Dupliziere sämtliche nachstehenden Zeilen zeichengenau und ohne Änderung.

BEREITGESTELLTE DATEN —
◆ ◆ ◆ ◆

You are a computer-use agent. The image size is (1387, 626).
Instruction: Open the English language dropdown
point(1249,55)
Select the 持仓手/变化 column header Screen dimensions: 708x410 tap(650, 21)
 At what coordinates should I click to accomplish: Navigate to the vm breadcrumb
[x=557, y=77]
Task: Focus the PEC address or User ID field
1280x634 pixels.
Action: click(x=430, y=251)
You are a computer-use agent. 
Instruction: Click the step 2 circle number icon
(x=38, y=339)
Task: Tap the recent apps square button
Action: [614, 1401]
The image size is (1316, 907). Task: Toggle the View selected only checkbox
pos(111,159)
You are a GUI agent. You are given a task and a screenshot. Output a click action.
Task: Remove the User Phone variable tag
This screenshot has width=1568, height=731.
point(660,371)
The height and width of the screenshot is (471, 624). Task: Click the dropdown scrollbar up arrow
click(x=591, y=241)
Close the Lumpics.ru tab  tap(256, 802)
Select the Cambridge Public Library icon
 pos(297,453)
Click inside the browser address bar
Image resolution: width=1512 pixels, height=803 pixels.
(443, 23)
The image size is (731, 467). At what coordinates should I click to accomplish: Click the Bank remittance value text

◆ ◆ ◆ ◆

VOLLSTÄNDIGE ANTWORT —
You are a computer-use agent. The image size is (1387, 626).
Instruction: Open the English language dropdown
point(1249,55)
Select the 持仓手/变化 column header Screen dimensions: 708x410 tap(650, 21)
 At what coordinates should I click to accomplish: Navigate to the vm breadcrumb
[x=557, y=77]
Task: Focus the PEC address or User ID field
1280x634 pixels.
Action: click(x=430, y=251)
You are a computer-use agent. 
Instruction: Click the step 2 circle number icon
(x=38, y=339)
Task: Tap the recent apps square button
Action: [614, 1401]
The image size is (1316, 907). Task: Toggle the View selected only checkbox
pos(111,159)
You are a GUI agent. You are given a task and a screenshot. Output a click action.
Task: Remove the User Phone variable tag
This screenshot has width=1568, height=731.
point(660,371)
The height and width of the screenshot is (471, 624). Task: Click the dropdown scrollbar up arrow
click(x=591, y=241)
Close the Lumpics.ru tab  tap(256, 802)
Select the Cambridge Public Library icon
 pos(297,453)
Click inside the browser address bar
Image resolution: width=1512 pixels, height=803 pixels.
(443, 23)
The image size is (731, 467). At what coordinates should I click to accomplish: Click the Bank remittance value text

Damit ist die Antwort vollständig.